Regardless, I want to start with the positives, because I am grateful for the effort put forth here by Rise’s developers, and wholeheartedly encourage more studios follow Crystal Dynamics’ footsteps in recognizing how religion is so culturally ingrained and that it drives many of us. This is even the basis for one of the game’s strongest subthemes when addressing religion.

Rise of the Tomb Raider starts a few years after the events on the island of Yamatai. Lara Croft has come face to face with genuinely supernatural, metaphysical beings, and shot one of them in the face with a pistol. Understandably, as a woman of science, Lara wants to study this discovery and pursue it. Lara stares up at monolithic mountainsides during the opening hour, demonstrating how far she’s willing to go to appreciate and understand what the human soul really is, if it does exist. Meanwhile, everyone that she knows is either calling her crazy or saying it’s too dangerous. The press are slandering her as being crazier than even her father, who insisted there had to be some sort of afterlife (and died trying to prove it).

This is all very relevant, as our current society paradoxically both prides itself on its secularism and its religious fervor. They’re two viewpoints that continually clash with vitriol and aggression, dividing many on the topic. By having Lara stand as an agnostic viewpoint moving towards spirituality, we witness the backlash one can receive for taking any sort of position on this subject.

There’s an early cutscene of her searching in the dark while tabloids strewn about. detail her being publicly defamed does a brilliant if brief job of approximating how people typically respond to religion in modern discourse. Lara’s sanity is immediately called into question the second she says there’s credible evidence that the supernatural exists.

It doesn’t matter what Lara (or we, the player) experienced or how rational she is, there will always be someone insisting those experiences were false or attribute what occurred to another answer. Your agency and perspective are dismissed outright; any sort of spiritual belief is called out as either childish nonsense or a sign of ignorance. This alone leads to things taking an unpleasant turn, but the real gut punch? That comes from those closest.

When one arrives to a significant change in life – such as finding a religious belief – not everyone is going to understand or will care to listen to why they believe. If it’s not immediately compatible, they’ll be cut out or dismissed on the matter entirely. Others will fight it. It can be one of the most unpleasant experiences, no matter how true to oneself this change can be. Bearing yourself like that can be one of the most terrifying experiences, as even those you trust most and hold dear can turn on you.

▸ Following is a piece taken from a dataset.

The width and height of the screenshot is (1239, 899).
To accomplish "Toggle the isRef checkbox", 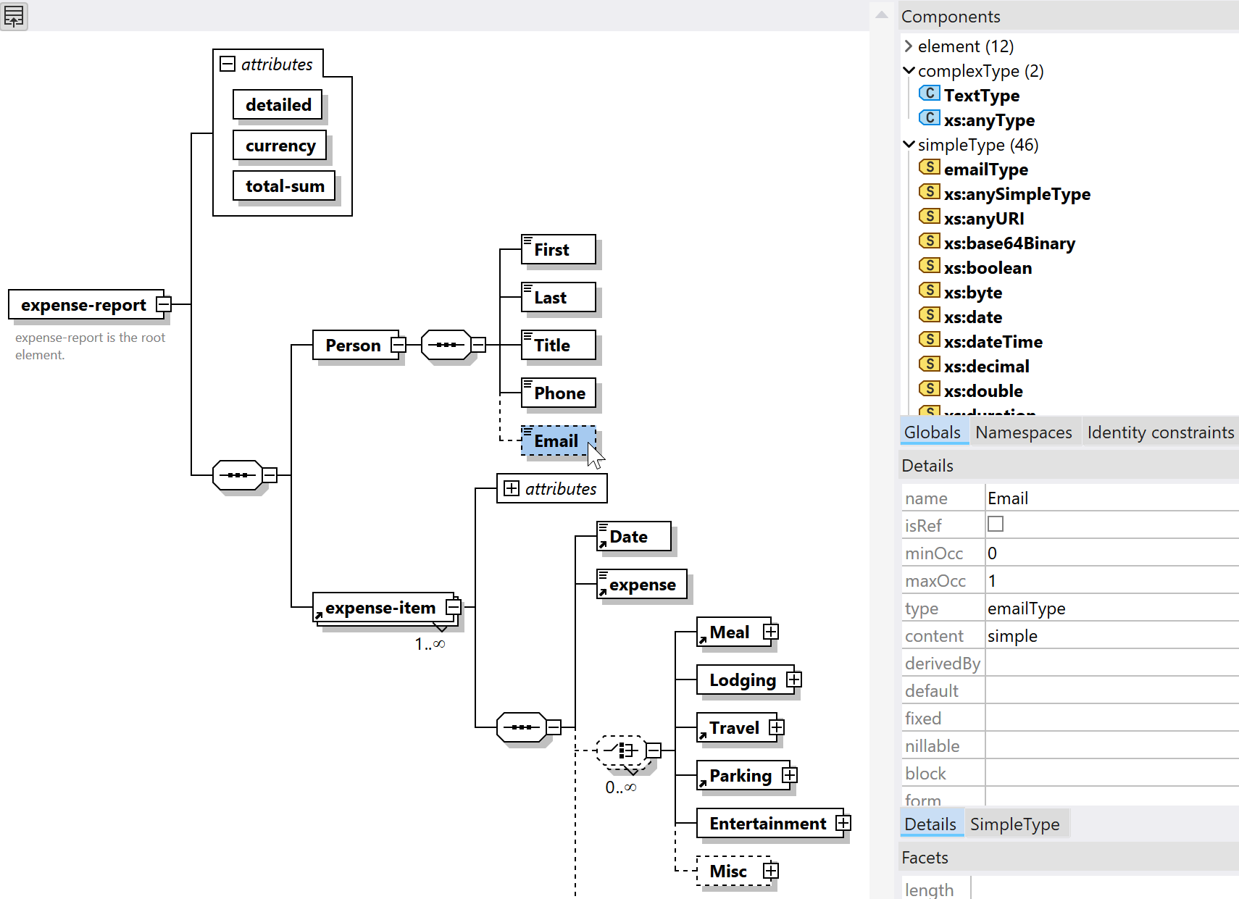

Lara’s step-mother Ana and best friend Jonah, right up until near the game’s conclusion, as are sources of doubt, and that’s very important. Ana rejects her step-daughter’s theories and pleads with her to come home. Later, she’s antagonistic and clearly skeptical of everything except extending her own life, but more on that in a moment.

On the other hand, Jonah is terrified of the supernatural now. In the 2013 reboot, he’s presented as very spiritual (and possibly neo-pagan if not spiritualist agnostic), and is consistently supportive of Lara. After everything that went down on Yamatai, his own open-minded faith has been shaken and he’s recoiling. It’s only after a brief encounter with an assassin (we’ll get to that in a second) that Jonah is convinced Lara is at least onto something.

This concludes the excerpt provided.